There was a moment of silence before Sesshoumaru nodded and opened her door for her.
The both of them had a lot of information to digest. His discovery of Kagome's abilities was unexpected. He no longer held the same prejudices he did 20 years ago about her kind, but he was still weary. He fought Inuyasha tooth and nail for his choice to love a priestess. It was dangerous… it was taboo… it was unheard of. Light and darkness just did not mix, but when he watched his sibling's fiancé ingratiate herself into their family, he could not deny that some of his prejudices were misplaced. She was a decent being who defied all stereotypes… and she died much too young.
A half century ago, he would have never assumed he'd end up courting a ningen, especially considering how Inuyasha's mother had broken up his happy child hood home, and now here he was two for two… not only was the woman of his infatuation human… she was holy as well.
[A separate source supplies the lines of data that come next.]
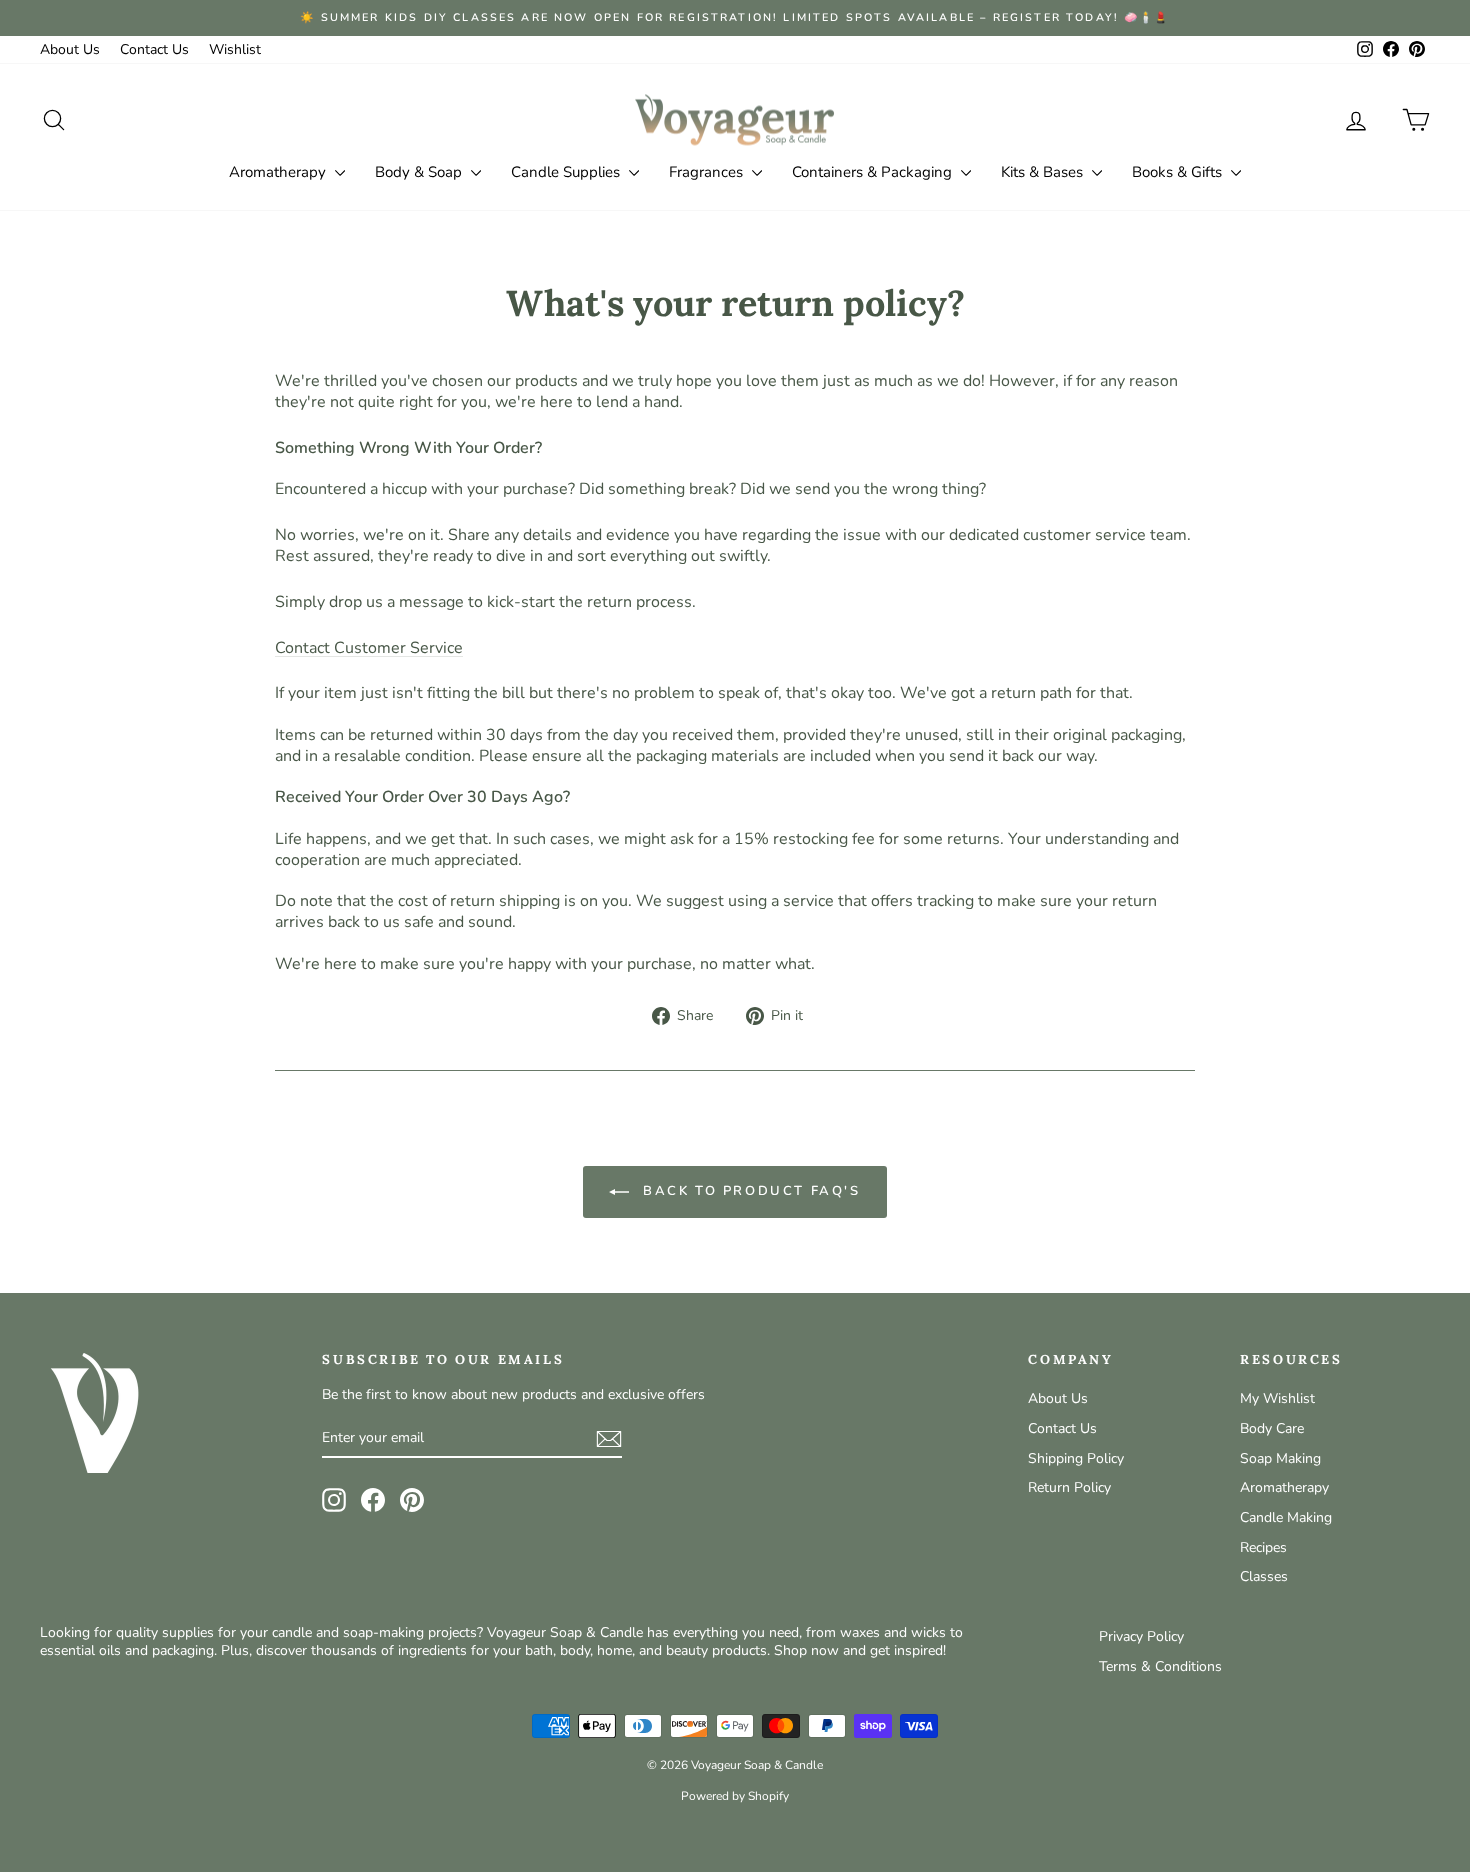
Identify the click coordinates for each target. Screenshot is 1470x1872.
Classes (1264, 1576)
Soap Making (1280, 1458)
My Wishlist (1277, 1398)
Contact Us (154, 49)
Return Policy (1069, 1487)
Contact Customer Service (369, 648)
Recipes (1263, 1547)
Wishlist (235, 49)
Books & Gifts (1179, 172)
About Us (70, 49)
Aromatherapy (279, 172)
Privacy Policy (1141, 1636)
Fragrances (708, 172)
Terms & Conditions (1160, 1666)
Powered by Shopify (735, 1796)
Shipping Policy (1076, 1458)
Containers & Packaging (874, 172)
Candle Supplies (567, 172)
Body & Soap (420, 172)
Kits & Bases (1044, 172)
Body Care (1272, 1428)
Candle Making (1286, 1517)
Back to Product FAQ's (748, 1191)
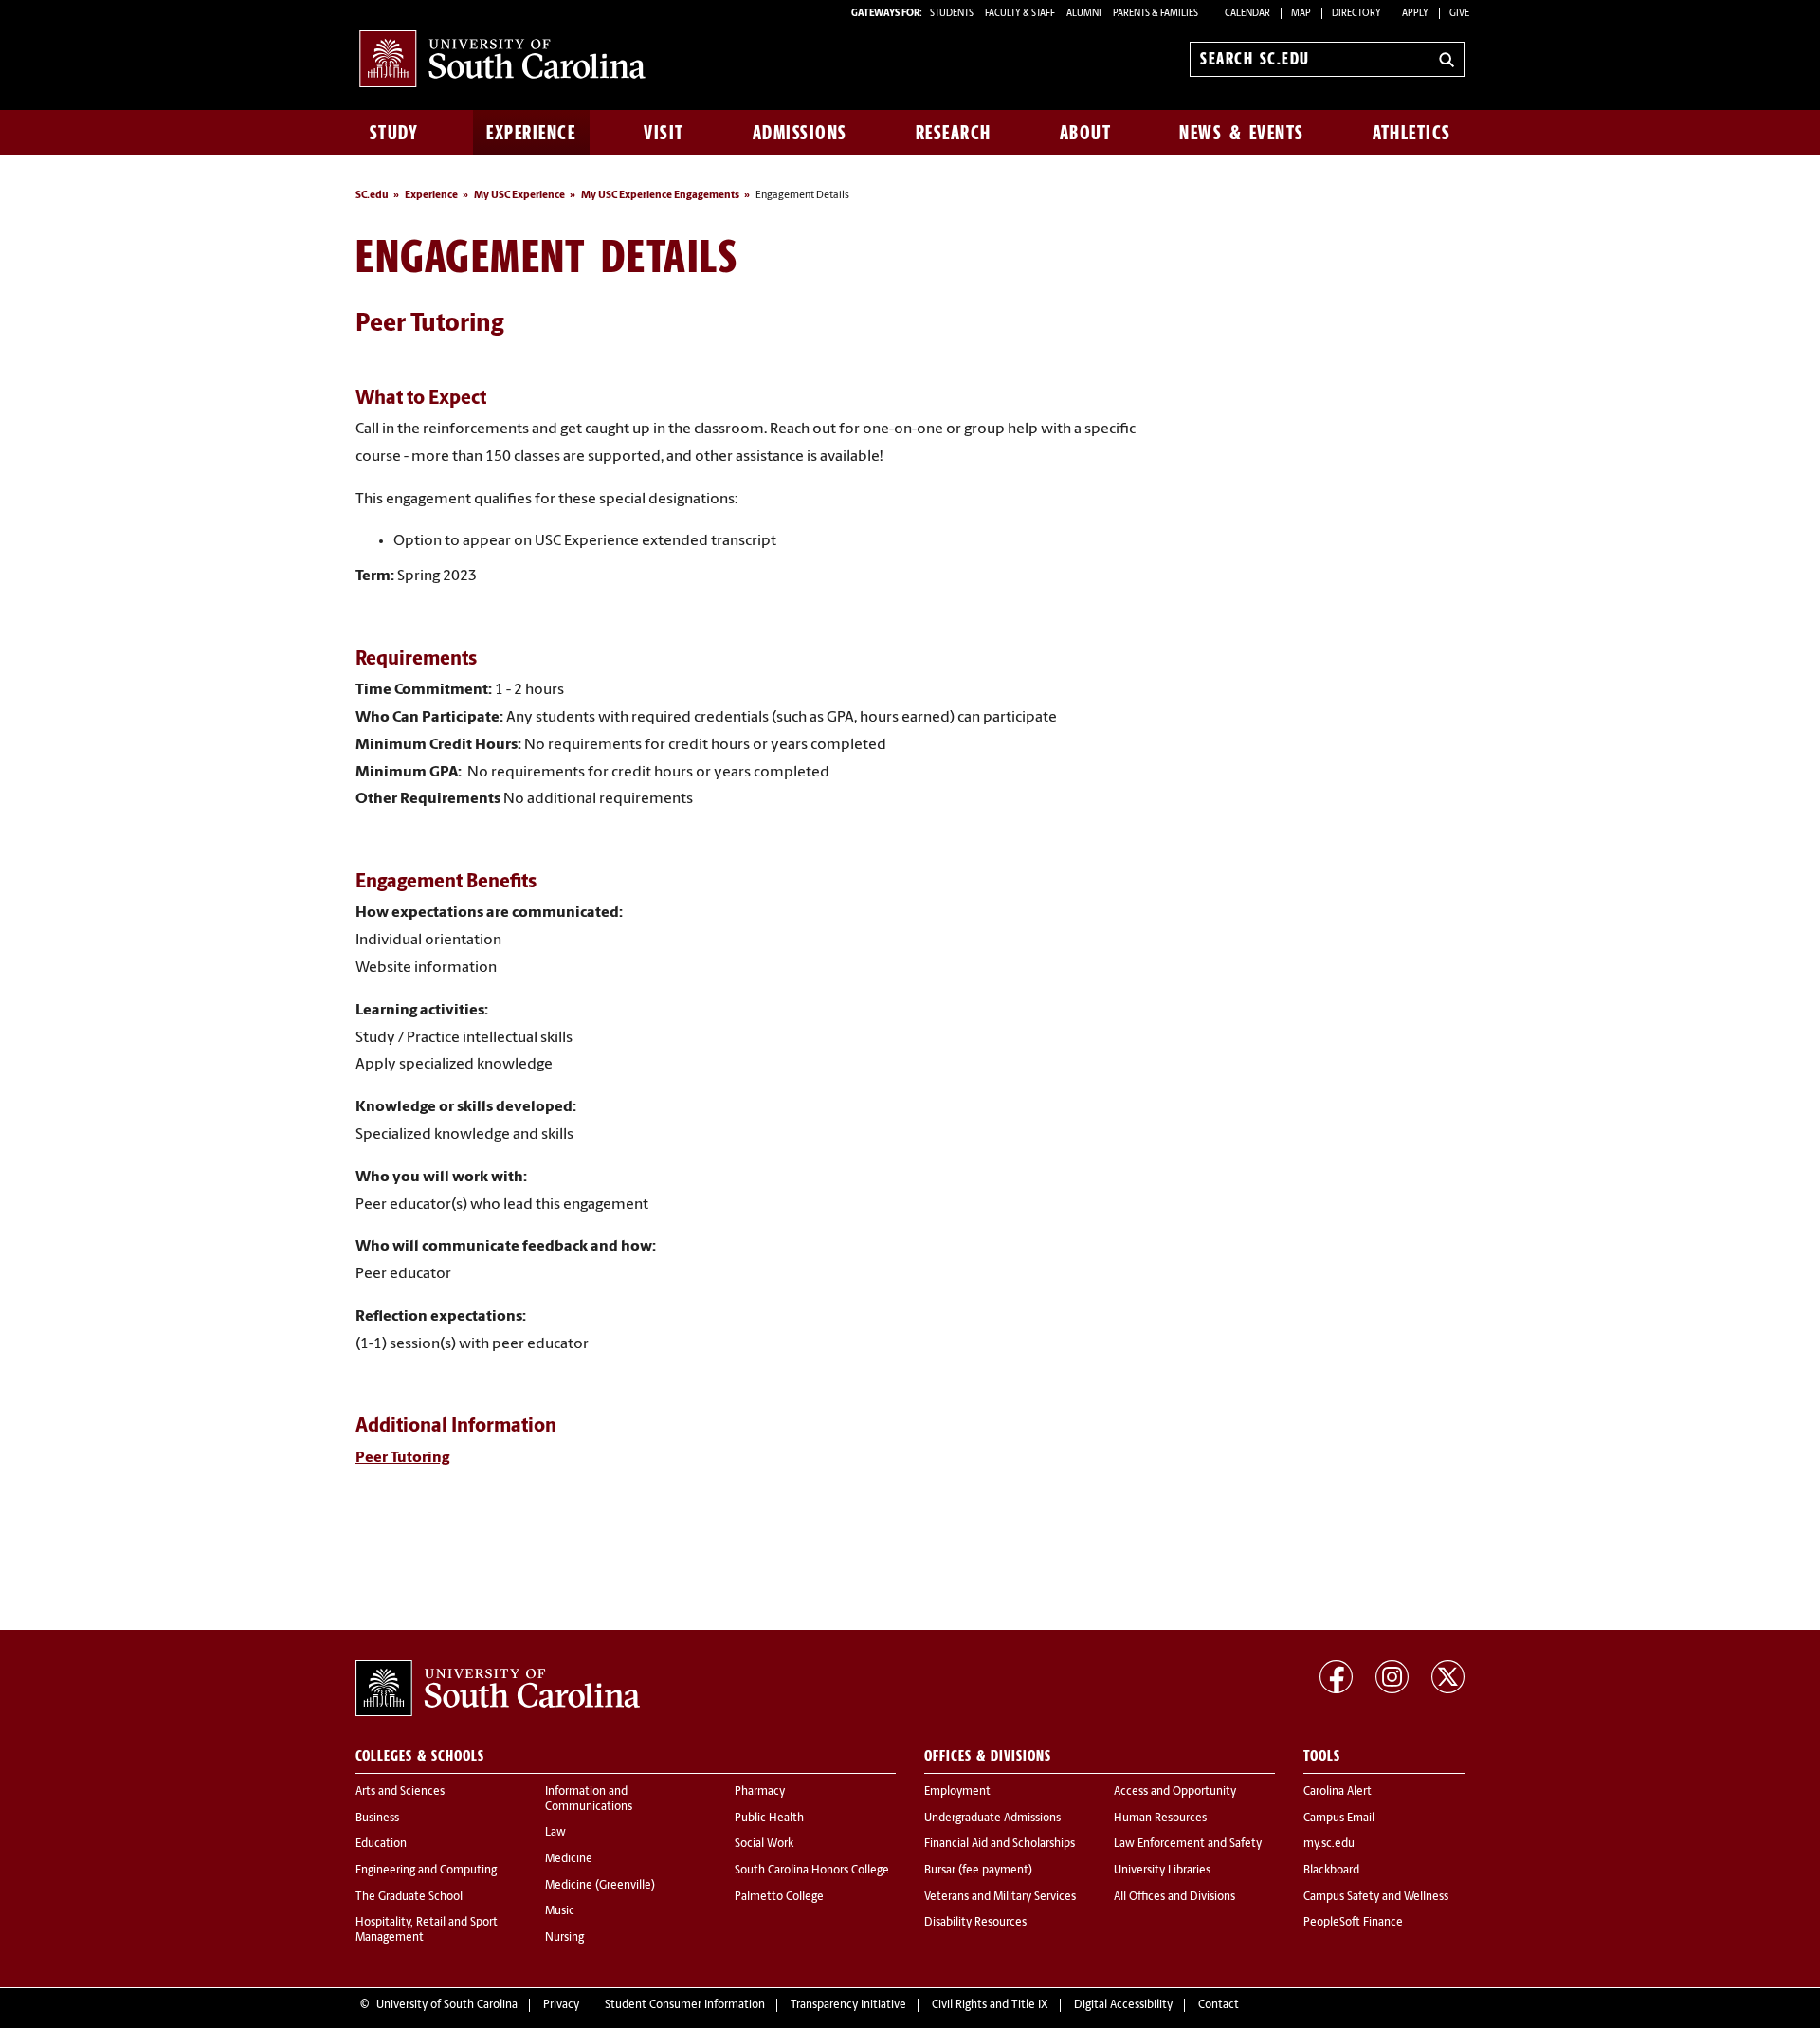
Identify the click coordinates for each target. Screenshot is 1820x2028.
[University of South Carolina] (497, 1688)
Lost in his thoughts, he hadn't realized that Kagome was lost in her own as well.
She was a miko? How? And what did Inuyasha mean when he said karma was a bitch? So many questions were swirling around in her head. She didn't know which one she wanted answered first, so she sat there in silence with her youkai lover.
….
A/N: Here we Go! 'In my Mario voice' So here we have youkai society being explained and the beginning of a new arc. We are getting closer to figuring out the mystery behind Sango's parent's deaths and we have revealed Kagome's miko ability (wonder how this will affect Sessh's and Kag's relationship)! Hope you enjoyed it!